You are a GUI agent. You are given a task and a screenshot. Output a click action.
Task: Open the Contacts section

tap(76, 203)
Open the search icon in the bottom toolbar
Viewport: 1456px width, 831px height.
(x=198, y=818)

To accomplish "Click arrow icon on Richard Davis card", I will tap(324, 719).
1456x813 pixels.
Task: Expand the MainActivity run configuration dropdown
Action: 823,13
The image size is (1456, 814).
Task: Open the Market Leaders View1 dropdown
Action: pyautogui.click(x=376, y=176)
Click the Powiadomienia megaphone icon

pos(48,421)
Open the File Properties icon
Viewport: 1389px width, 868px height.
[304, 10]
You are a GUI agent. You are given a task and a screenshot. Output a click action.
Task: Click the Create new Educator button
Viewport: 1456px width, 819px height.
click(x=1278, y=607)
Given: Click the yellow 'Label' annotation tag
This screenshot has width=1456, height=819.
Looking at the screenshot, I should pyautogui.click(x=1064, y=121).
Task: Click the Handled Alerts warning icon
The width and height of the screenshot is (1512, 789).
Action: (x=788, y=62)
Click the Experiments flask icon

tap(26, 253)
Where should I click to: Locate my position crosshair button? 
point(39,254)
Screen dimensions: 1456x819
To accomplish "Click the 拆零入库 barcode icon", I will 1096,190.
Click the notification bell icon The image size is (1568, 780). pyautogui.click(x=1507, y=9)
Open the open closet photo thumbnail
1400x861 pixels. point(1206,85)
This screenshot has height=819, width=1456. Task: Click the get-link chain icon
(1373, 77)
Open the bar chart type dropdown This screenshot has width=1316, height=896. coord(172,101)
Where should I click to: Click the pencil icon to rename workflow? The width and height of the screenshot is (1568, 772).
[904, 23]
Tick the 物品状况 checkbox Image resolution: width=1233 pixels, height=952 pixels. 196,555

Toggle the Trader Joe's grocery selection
____
TASK DETAILS
Prepare a faithful transcription of the material above, with nothing altered.

RESULT
You are a GUI agent. You are given a task and a screenshot. Output a click action.
Task: Open the Contacts section

tap(76, 203)
Open the search icon in the bottom toolbar
Viewport: 1456px width, 831px height.
(x=198, y=818)

To accomplish "Click arrow icon on Richard Davis card", I will tap(324, 719).
1456x813 pixels.
Task: Expand the MainActivity run configuration dropdown
Action: 823,13
The image size is (1456, 814).
Task: Open the Market Leaders View1 dropdown
Action: pyautogui.click(x=376, y=176)
Click the Powiadomienia megaphone icon

pos(48,421)
Open the File Properties icon
Viewport: 1389px width, 868px height.
[304, 10]
You are a GUI agent. You are given a task and a screenshot. Output a click action.
Task: Click the Create new Educator button
Viewport: 1456px width, 819px height.
click(x=1278, y=607)
Given: Click the yellow 'Label' annotation tag
This screenshot has width=1456, height=819.
Looking at the screenshot, I should pyautogui.click(x=1064, y=121).
Task: Click the Handled Alerts warning icon
The width and height of the screenshot is (1512, 789).
Action: (x=788, y=62)
Click the Experiments flask icon

tap(26, 253)
Where should I click to: Locate my position crosshair button? 
point(39,254)
Screen dimensions: 1456x819
To accomplish "Click the 拆零入库 barcode icon", I will 1096,190.
Click the notification bell icon The image size is (1568, 780). pyautogui.click(x=1507, y=9)
Open the open closet photo thumbnail
1400x861 pixels. point(1206,85)
This screenshot has height=819, width=1456. Task: Click the get-link chain icon
(1373, 77)
Open the bar chart type dropdown This screenshot has width=1316, height=896. coord(172,101)
Where should I click to: Click the pencil icon to rename workflow? The width and height of the screenshot is (1568, 772).
[904, 23]
Tick the 物品状况 checkbox Image resolution: width=1233 pixels, height=952 pixels. 196,555

Toggle the Trader Joe's grocery selection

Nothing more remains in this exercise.